Et quand les problèmes sont là, « les prendre tôt permet d’éviter des décompensations. Sachant qu’aujourd’hui il y a des outils, l’hypnose, la PNL, etc., et que les antidépresseurs ont évolué ». Marie-Rose Waïa est attachée à cette question de la santé mentale. « Malgré tous les obstacles, il est important de trouver la ressource en nous pour que la vie reste belle à nos yeux. »

Si vous êtes inquiets pour vous-même ou pour un proche, vous n’êtes pas seul.

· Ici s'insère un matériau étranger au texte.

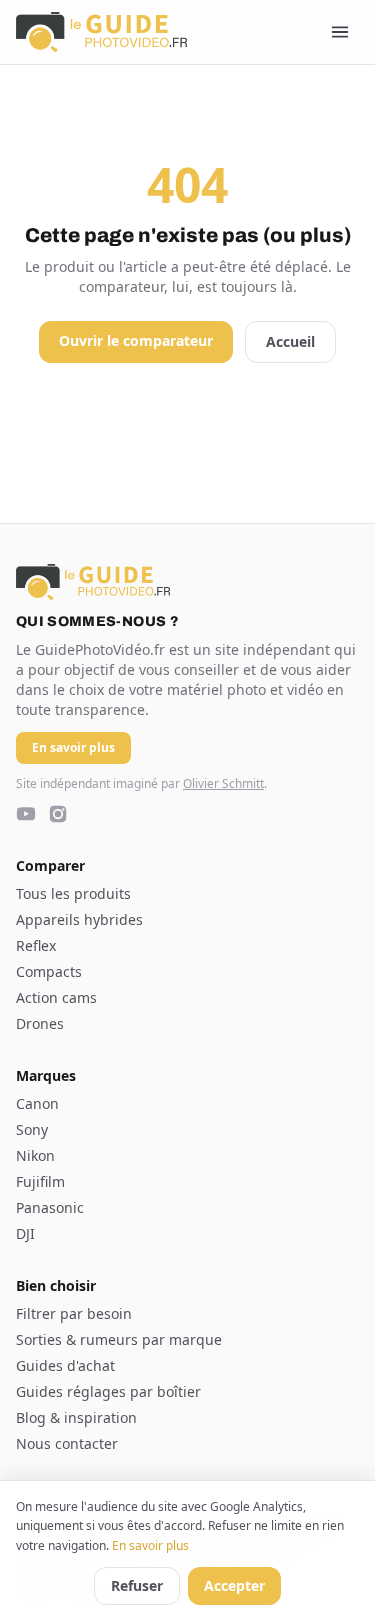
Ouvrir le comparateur (136, 340)
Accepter (234, 1585)
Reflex (36, 945)
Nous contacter (67, 1443)
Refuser (137, 1585)
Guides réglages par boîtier (108, 1391)
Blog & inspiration (76, 1417)
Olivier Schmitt (223, 783)
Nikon (35, 1155)
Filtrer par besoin (74, 1313)
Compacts (49, 971)
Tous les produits (73, 893)
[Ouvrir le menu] (340, 32)
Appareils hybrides (79, 919)
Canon (37, 1103)
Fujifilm (40, 1181)
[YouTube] (26, 814)
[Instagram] (58, 814)
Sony (32, 1129)
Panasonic (50, 1207)
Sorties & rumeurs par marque (119, 1339)
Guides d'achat (65, 1365)
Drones (40, 1023)
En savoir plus (150, 1545)
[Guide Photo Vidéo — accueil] (101, 32)
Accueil (290, 341)
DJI (25, 1233)
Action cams (56, 997)
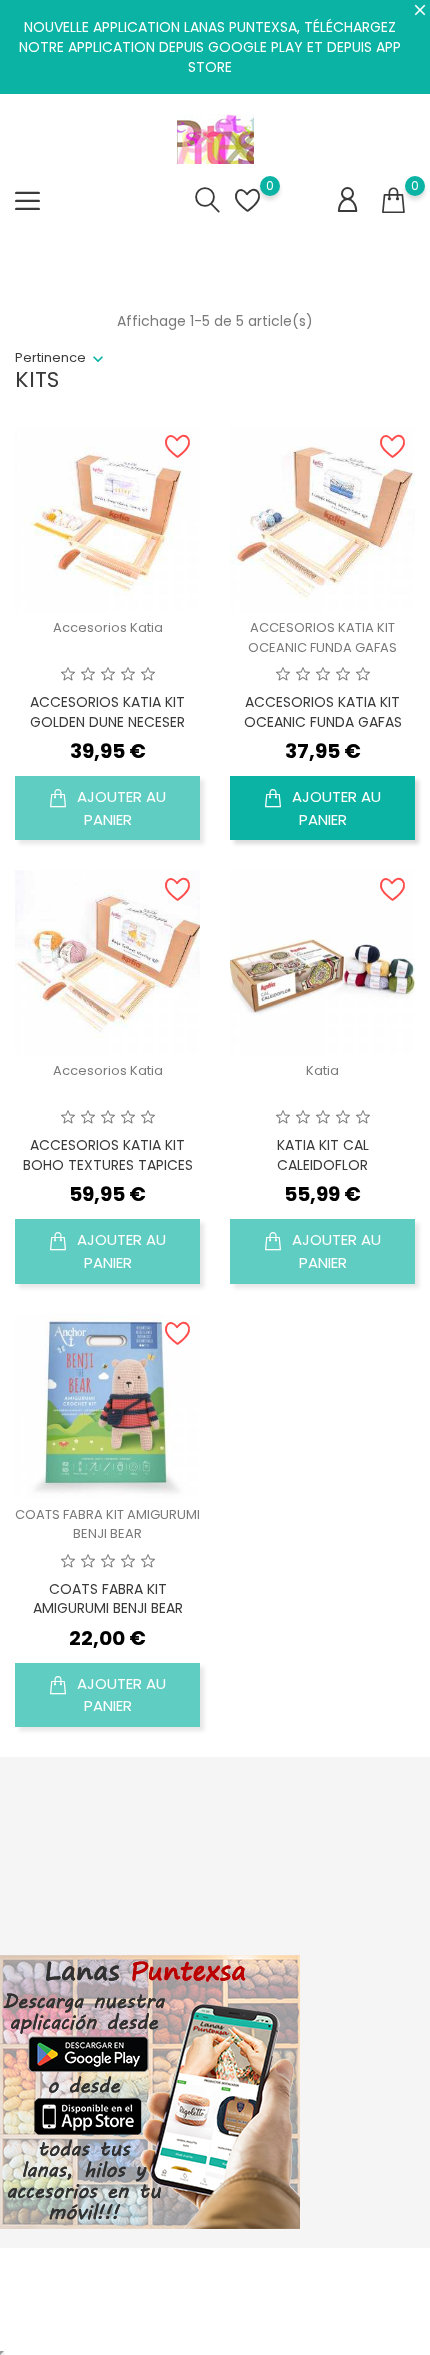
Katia (322, 1070)
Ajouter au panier (119, 808)
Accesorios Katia (108, 627)
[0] (393, 201)
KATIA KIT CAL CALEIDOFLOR (323, 1155)
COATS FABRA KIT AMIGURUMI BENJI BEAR (107, 1524)
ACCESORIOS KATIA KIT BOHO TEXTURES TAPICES (108, 1155)
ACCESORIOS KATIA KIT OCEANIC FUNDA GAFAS (322, 637)
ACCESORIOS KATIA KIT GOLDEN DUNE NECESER (107, 712)
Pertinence (50, 357)
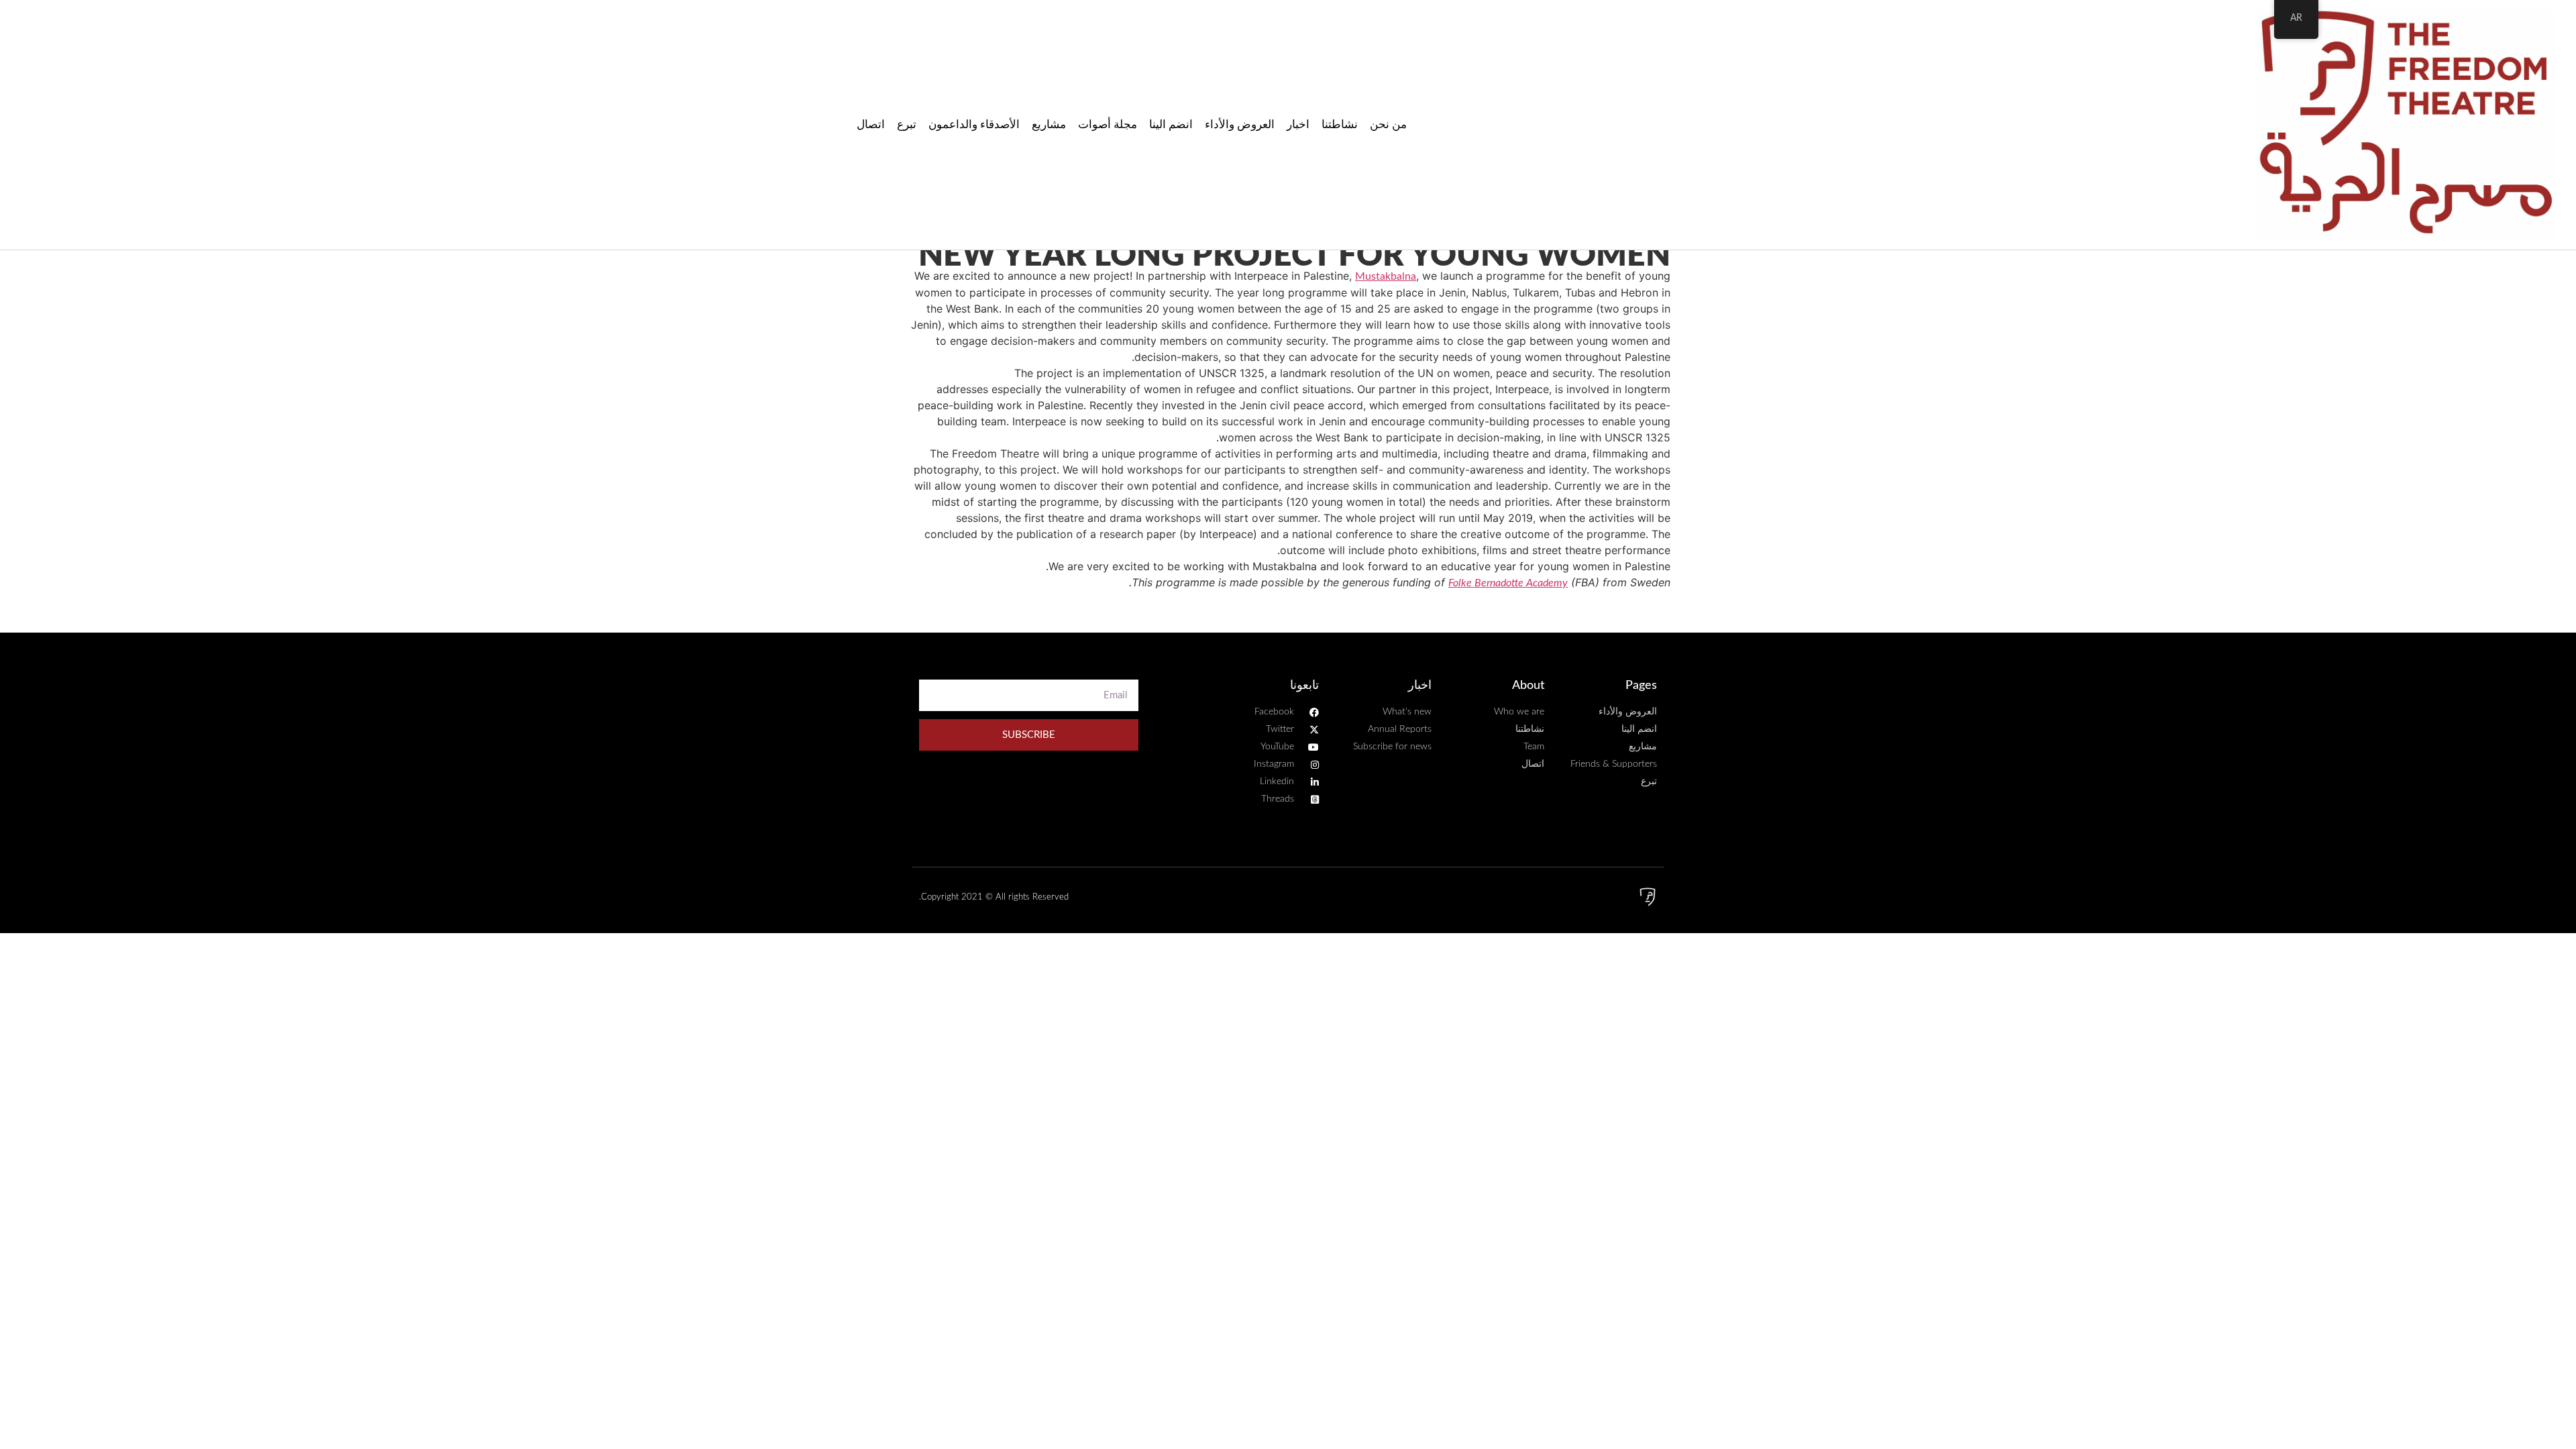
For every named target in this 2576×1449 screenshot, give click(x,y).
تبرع (906, 124)
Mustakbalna (1385, 276)
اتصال (871, 124)
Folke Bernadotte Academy (1508, 583)
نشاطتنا (1340, 124)
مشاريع (1049, 124)
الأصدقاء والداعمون (974, 124)
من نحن (1388, 124)
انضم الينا (1171, 124)
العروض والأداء (1240, 124)
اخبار (1298, 124)
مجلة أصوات (1107, 124)
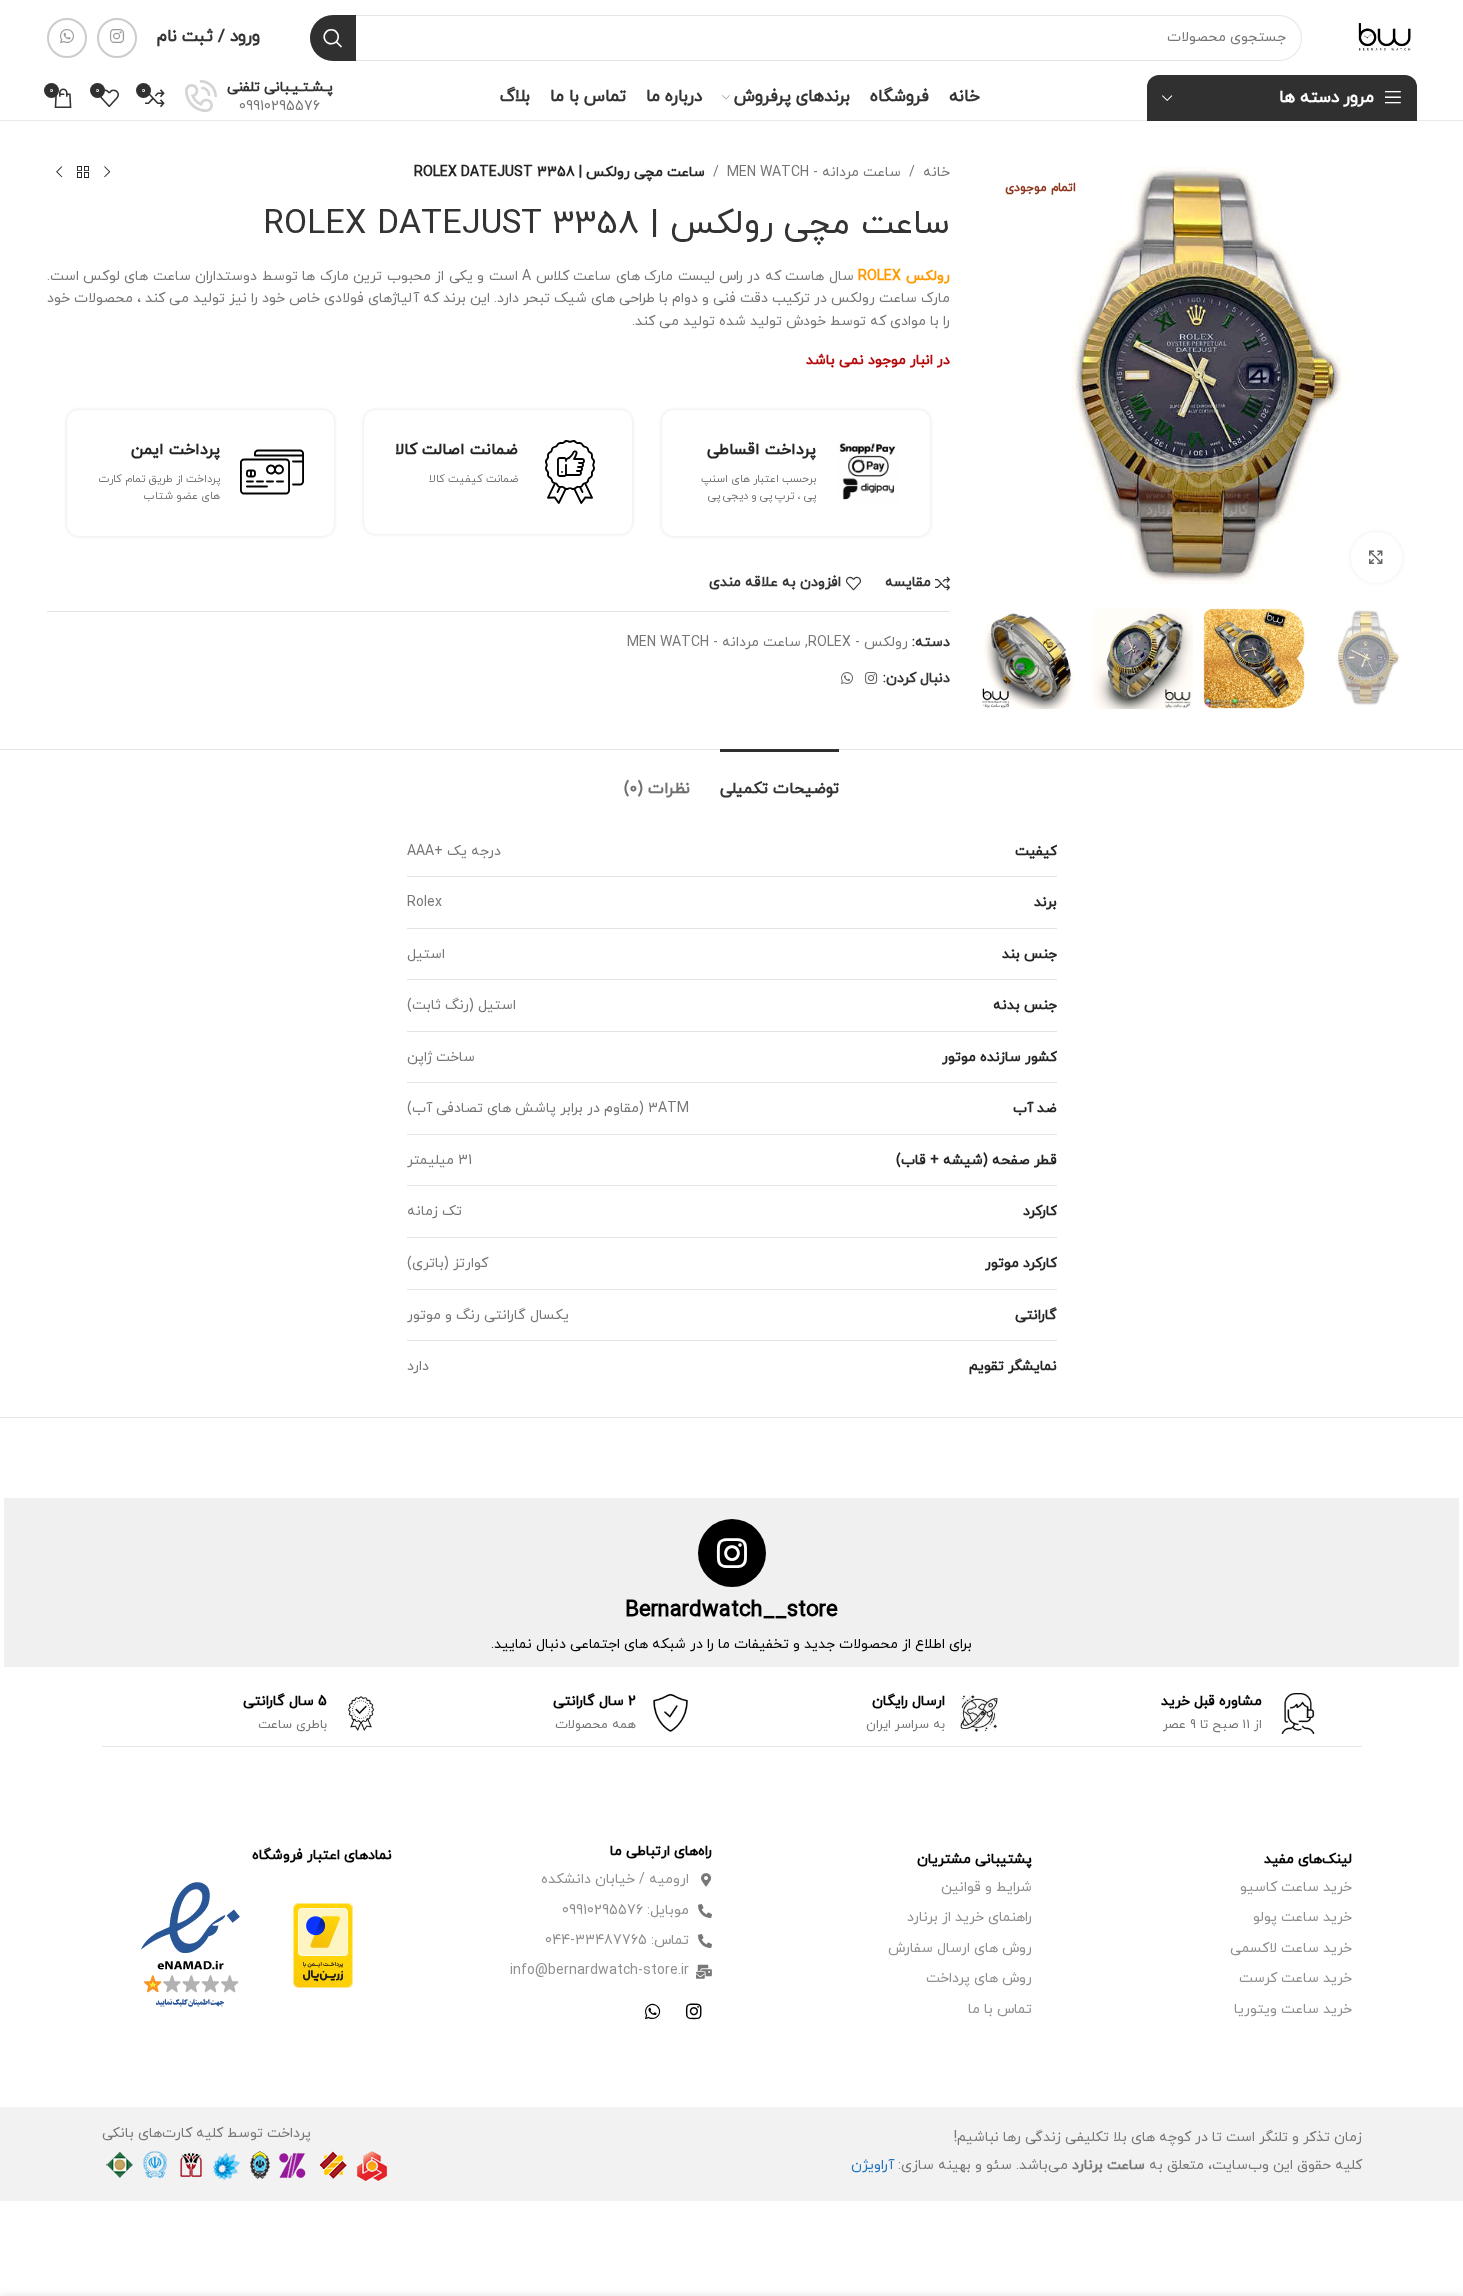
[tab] (779, 779)
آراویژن (872, 2165)
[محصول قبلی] (107, 173)
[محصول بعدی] (59, 173)
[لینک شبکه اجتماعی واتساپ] (67, 38)
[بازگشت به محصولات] (83, 173)
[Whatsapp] (653, 2011)
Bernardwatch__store (731, 1610)
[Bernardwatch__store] (732, 1553)
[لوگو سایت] (1384, 36)
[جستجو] (333, 38)
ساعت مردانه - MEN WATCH (814, 172)
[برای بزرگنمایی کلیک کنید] (1376, 557)
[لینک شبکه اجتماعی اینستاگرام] (117, 38)
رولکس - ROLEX (858, 642)
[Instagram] (694, 2011)
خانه (936, 172)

Contactez SOS écoute au 05 30 30 (numéro gratuit, 6 jours/ semaine).

 


DES JEUNES PLUS HEUREUX

Selon le Baromètre santé jeunes 2019 (10-18 ans) de l’Agence sanitaire et sociale (ASS-NC), les jeunes des Îles Loyauté étaient plus nombreux à se déclarer « très heureux » par rapport aux deux autres provinces (48,6 % dans les Îles, 34,6 % dans le Nord, 28,9 % dans le Sud). Mais les chiffres de jeunes se sentant malheureux ou très malheureux étaient quasiment identiques (7,5 % et 1,8 %). Les îliens étaient aussi les moins nombreux à avoir eu des idées suicidaires (14,2 % contre 18,6 % pour le Nord au plus haut) ou avoir commis des tentatives de suicide (8,1 % contre 12,4 pour le Nord).

 


DES ADULTES MOINS DÉPRESSIFS
MAIS DES CHIFFRES EN AUGMENTATION

Selon le Baromètre santé adulte 2022 (18-64 ans) de l’ASS-NC, la prévalence d’un épisode dépressif majeur avait augmenté dans les trois provinces en 2022 par rapport à 2015, mais il diminuait avec l’âge contrairement au passé et augmentait avec la jeunesse. Il était de 8,9 % dans les Îles, 11, 4 % dans le Nord et 12 % dans le Sud. La prévalence des tentatives de suicide suivait le même ordre (7,6 %, 9,6 % et 10,5 %). Elle avait néanmoins augmenté aux Îles et dans le Nord et stagné dans le Sud.